Welcome
IPN-Dharma AI Lab
This is an IPN CIC - DHARMA initiative to provide an Artificial Intelligence Laboratory to motivate researchers, professors and students to take advantage of the courses, resources and tools of the main technology platforms of the industry in the areas of Machine Learning, Data Science, Cloud Computing, Artificial Intelligence and Internet of Things with the purpose of generating a practical experience through a learning model between peers and by objectives.
Level 2: Contextual Knowledge
Hands-on Foundations for Data Science and Machine Learning with GC Labs
In this program, you'll receive hands-on experience building and practicing skills in BigQuery and Cloud Data Fusion. You will start learning the basics of BigQuery, building and optimizing warehouses, and then get hands-on practice on the more advanced data integration features available in Cloud Data Fusion.
Learners will be able to practice:
- Creating dataset partitions that will reduce cost and improve query performance.
- Using macros in Data Fusion that introduce dynamic variables to plugin configurations so that you can specify the variable substitutions at runtime.
- Building a reusable pipeline that reads data from Cloud Storage, performs data quality checks, and writes to Cloud Storage.
- Using Google Cloud Machine Learning and TensorFlow to develop and evaluate prediction models using machine learning.
- Implementing logistic regression using a machine learning library for Apache Spark running on a Google Cloud Dataproc cluster to develop a model for data from a multivariable dataset.
Courses in this program
1) BigQuery Basics for Data Analysts
Want to scale your data analysis efforts without managing database hardware? Learn the best practices for querying and getting insights from your data warehouse with this interactive collection of BigQuery Google Cloud Labs Series. BigQuery is Google's fully managed, NoOps, low-cost analytics database. With BigQuery you can query terabytes and terabytes of data without having any infrastructure to manage or needing a database administrator. BigQuery uses SQL and can take advantage of the pay-as-you-go model. BigQuery allows you to focus on analyzing data to find meaningful insights.
2) Building Advanced Codeless Pipelines on Cloud Data Fusion
In this Google Cloud Labs Series, learners get hands-on practice on the more advanced data integration features available in Cloud Data Fusion, while sharing best practices to build more robust, reusable, dynamic pipelines. Learners get to try out the data lineage feature as well to derive interesting insights into their data’s history.

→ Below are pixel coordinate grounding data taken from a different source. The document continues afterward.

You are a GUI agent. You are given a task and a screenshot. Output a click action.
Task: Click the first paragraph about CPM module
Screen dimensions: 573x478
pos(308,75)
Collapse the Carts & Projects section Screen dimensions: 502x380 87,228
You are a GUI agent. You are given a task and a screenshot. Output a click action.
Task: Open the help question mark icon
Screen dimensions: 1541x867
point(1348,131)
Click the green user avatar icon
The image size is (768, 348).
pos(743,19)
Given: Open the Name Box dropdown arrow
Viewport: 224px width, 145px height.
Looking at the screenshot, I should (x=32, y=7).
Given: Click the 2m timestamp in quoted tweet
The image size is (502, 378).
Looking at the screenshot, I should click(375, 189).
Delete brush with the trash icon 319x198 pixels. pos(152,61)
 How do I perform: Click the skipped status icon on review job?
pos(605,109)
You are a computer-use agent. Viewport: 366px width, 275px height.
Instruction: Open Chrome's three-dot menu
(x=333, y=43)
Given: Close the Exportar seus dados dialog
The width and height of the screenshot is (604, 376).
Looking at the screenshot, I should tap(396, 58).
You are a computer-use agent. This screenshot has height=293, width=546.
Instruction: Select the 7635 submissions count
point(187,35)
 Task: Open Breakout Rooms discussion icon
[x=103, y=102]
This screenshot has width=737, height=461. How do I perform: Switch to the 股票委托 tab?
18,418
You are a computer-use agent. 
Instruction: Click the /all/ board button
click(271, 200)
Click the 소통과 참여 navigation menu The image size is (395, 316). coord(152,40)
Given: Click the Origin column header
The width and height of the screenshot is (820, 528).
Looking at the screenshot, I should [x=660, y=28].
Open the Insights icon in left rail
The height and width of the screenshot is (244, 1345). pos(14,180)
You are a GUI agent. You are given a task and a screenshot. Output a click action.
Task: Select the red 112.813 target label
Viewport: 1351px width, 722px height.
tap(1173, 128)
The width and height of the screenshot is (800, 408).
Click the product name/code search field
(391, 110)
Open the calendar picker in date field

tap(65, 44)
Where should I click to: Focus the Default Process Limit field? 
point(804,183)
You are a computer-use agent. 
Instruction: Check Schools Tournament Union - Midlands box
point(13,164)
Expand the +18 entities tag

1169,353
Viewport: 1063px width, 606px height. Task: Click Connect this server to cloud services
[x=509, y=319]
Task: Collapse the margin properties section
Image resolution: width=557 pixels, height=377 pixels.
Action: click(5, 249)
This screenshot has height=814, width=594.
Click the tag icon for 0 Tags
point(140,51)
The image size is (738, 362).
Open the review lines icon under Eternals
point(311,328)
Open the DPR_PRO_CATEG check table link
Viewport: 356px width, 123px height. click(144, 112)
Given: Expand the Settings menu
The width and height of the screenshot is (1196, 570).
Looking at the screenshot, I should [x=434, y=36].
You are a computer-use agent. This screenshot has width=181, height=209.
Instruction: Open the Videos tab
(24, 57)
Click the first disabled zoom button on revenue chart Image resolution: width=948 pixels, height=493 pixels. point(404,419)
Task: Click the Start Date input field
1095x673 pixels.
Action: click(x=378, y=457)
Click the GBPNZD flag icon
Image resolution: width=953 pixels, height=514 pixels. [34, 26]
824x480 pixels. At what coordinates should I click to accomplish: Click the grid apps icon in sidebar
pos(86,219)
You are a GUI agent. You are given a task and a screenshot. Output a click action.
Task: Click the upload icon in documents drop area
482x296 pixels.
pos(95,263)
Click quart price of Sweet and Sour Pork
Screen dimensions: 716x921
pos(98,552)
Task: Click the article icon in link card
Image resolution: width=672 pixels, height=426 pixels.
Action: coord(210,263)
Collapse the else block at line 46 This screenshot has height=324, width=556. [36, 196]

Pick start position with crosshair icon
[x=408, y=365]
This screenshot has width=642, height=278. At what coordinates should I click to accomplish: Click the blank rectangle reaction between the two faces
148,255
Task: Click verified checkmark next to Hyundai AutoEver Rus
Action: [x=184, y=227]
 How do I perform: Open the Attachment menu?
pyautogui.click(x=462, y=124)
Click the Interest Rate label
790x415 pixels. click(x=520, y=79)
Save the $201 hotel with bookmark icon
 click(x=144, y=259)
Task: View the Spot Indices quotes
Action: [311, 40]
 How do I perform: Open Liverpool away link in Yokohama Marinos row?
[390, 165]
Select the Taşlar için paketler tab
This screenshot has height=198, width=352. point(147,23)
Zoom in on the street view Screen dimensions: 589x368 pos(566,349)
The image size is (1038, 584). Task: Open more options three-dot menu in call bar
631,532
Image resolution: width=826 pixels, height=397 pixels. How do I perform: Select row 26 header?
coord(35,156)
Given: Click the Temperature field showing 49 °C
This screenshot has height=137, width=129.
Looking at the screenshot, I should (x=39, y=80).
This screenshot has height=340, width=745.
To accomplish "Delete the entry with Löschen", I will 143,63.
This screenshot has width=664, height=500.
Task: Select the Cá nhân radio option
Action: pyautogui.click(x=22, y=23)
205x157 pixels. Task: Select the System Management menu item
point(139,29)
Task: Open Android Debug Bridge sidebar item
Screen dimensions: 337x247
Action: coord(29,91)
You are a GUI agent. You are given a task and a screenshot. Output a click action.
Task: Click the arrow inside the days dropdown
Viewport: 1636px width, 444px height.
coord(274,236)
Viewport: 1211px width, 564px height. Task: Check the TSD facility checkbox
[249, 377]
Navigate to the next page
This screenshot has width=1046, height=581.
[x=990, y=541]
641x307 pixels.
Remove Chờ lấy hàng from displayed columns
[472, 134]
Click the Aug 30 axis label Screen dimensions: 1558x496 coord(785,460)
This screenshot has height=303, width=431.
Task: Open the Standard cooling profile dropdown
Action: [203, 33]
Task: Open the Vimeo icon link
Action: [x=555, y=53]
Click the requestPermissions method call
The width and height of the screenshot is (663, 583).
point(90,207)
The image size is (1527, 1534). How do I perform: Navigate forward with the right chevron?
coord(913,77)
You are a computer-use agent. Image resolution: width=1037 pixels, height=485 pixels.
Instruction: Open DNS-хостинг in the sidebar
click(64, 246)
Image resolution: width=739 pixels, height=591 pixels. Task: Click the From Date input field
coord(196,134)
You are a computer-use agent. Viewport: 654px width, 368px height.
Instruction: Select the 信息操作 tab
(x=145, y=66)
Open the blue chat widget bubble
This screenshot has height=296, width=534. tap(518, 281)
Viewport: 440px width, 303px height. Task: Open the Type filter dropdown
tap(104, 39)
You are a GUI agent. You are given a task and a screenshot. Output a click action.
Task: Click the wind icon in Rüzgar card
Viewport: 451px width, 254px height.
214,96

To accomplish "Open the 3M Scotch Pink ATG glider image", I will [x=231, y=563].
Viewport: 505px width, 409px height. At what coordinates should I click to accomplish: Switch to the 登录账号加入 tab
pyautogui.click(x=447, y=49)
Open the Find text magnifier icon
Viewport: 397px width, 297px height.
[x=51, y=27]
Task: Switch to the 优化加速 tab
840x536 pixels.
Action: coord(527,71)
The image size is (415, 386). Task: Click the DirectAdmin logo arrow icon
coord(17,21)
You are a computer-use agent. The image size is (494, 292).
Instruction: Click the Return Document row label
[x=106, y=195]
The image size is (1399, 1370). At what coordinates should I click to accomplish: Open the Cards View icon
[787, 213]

3) Data Science on Google Cloud
Activities in these self-paced labs are derived from the exercises from the book Data Science on Google Cloud Platform by Valliappa Lakshmanan, published by O'Reilly Media, Inc. In this first Google Cloud Labs Series, covering up through chapter 8, you are given the opportunity to practice all aspects of ingestion, preparation, processing, querying, exploring, and visualizing data sets using Google Cloud tools and services.
4) Data Science on Google Cloud: Machine Learning
Activities in these self-paced labs are derived from the exercises from the book Data Science on Google Cloud Platform by Valliappa Lakshmanan, published by O'Reilly Media, Inc. In this Google Cloud Labs Series, covering chapter 9 through the end of the book, you run full-fledged machine learning jobs with state-of-the-art tools and real-world data sets, all using Google Cloud tools and services.